## Your objective
Each line from the one containing "Click the Add Formula button" through the last line of the entries below is to be transcribed exactly. Nothing else belongs in the reply.

Records excerpted from a collection:

====================

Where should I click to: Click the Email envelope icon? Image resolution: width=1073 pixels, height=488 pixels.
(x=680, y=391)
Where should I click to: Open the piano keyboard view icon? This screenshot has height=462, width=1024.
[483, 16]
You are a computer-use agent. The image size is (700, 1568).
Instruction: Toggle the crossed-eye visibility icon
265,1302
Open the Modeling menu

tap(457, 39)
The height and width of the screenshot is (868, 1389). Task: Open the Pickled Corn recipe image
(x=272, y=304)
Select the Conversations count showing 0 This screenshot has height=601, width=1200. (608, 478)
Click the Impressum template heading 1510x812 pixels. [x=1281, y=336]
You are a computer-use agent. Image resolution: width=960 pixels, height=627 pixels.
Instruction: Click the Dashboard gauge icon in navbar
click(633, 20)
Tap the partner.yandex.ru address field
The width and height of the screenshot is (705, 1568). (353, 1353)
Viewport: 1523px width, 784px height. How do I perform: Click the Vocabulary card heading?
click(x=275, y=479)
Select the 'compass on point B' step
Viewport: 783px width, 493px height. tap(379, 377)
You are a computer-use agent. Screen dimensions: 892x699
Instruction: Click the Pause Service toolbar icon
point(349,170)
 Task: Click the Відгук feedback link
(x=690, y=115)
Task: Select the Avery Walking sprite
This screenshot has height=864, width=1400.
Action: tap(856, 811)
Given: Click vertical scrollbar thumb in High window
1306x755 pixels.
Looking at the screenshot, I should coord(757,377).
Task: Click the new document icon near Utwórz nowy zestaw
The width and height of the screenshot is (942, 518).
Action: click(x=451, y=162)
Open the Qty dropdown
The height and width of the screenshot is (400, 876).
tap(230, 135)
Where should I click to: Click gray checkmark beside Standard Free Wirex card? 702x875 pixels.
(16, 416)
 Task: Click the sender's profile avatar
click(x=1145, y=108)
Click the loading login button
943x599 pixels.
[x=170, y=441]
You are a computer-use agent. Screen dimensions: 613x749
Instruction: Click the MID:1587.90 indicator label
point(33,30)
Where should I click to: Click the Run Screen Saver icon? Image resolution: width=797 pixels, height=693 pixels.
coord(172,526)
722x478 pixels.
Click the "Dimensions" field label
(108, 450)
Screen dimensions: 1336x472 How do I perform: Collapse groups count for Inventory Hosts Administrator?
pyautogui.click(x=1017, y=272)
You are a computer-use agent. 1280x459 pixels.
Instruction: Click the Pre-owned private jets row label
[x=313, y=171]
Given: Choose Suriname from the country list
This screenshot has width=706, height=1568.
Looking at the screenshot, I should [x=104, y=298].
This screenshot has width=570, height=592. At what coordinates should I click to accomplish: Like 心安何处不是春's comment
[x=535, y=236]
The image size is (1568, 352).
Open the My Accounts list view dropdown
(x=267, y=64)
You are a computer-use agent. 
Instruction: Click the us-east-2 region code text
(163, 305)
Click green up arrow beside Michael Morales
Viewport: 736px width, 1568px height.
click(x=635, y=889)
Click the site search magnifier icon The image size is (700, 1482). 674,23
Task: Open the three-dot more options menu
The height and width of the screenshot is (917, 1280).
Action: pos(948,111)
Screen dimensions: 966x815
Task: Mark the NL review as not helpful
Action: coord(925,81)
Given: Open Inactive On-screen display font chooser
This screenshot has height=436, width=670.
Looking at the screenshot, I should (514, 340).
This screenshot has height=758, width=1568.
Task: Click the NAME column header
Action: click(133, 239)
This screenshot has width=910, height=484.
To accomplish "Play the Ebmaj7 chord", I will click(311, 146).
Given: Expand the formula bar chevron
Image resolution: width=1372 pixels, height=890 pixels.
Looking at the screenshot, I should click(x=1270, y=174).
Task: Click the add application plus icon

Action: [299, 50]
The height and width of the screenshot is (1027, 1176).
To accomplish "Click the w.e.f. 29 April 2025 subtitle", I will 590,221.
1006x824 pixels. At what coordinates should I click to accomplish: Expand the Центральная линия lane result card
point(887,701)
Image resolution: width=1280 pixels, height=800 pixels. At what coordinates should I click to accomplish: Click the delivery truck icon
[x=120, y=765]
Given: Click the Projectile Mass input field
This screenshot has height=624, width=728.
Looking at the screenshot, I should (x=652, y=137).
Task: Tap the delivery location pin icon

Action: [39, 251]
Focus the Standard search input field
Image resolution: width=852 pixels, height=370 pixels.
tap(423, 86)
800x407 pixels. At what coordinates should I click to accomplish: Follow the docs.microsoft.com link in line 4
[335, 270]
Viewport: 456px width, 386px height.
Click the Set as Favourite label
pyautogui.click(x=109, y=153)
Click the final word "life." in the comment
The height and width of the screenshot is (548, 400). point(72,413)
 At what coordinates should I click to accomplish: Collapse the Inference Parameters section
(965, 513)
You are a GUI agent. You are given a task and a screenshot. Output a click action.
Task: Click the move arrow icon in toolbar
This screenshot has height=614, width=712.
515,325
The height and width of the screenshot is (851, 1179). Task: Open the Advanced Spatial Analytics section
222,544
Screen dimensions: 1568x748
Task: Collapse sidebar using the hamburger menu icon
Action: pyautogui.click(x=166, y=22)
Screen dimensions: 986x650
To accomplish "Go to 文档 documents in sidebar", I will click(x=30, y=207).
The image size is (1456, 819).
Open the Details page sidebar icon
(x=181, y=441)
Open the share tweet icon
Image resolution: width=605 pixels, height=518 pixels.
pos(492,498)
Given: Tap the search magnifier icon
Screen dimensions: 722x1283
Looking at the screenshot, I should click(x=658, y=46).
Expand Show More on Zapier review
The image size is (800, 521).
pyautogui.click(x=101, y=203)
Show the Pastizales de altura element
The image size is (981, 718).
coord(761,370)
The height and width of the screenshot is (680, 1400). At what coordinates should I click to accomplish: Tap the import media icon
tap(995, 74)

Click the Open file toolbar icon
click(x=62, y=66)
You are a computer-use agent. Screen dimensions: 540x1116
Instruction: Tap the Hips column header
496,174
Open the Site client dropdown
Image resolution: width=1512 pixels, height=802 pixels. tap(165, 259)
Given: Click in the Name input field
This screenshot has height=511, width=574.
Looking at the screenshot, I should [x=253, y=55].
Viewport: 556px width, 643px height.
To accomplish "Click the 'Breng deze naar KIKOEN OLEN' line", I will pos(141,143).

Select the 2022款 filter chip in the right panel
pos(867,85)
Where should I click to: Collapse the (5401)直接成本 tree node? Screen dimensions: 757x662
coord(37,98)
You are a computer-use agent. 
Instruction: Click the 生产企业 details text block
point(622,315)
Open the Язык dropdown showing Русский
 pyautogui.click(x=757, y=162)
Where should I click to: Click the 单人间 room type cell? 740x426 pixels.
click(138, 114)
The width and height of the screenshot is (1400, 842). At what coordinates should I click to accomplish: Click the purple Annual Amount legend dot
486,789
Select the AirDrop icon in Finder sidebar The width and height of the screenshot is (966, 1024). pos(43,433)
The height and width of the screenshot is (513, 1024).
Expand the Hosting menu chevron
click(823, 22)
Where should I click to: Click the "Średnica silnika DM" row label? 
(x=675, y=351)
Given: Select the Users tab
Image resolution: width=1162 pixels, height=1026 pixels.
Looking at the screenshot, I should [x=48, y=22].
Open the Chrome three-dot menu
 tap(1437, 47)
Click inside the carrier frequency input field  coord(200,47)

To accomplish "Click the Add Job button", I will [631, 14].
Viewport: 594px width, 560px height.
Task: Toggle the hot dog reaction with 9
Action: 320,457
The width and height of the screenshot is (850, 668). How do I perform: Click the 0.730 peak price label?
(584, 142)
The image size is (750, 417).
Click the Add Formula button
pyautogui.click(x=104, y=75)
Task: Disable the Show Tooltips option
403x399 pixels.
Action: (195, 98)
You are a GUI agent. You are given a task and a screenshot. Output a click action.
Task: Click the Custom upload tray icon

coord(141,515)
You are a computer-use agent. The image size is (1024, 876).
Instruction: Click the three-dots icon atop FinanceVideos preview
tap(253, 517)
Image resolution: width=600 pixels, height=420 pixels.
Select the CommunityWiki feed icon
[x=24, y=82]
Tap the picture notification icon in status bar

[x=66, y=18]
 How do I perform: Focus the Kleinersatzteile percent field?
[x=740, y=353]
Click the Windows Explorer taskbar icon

====================

## Answer for the task
Click the Add Formula button
pyautogui.click(x=104, y=75)
Task: Disable the Show Tooltips option
403x399 pixels.
Action: (195, 98)
You are a GUI agent. You are given a task and a screenshot. Output a click action.
Task: Click the Custom upload tray icon

coord(141,515)
You are a computer-use agent. The image size is (1024, 876).
Instruction: Click the three-dots icon atop FinanceVideos preview
tap(253, 517)
Image resolution: width=600 pixels, height=420 pixels.
Select the CommunityWiki feed icon
[x=24, y=82]
Tap the picture notification icon in status bar

[x=66, y=18]
 How do I perform: Focus the Kleinersatzteile percent field?
[x=740, y=353]
Click the Windows Explorer taskbar icon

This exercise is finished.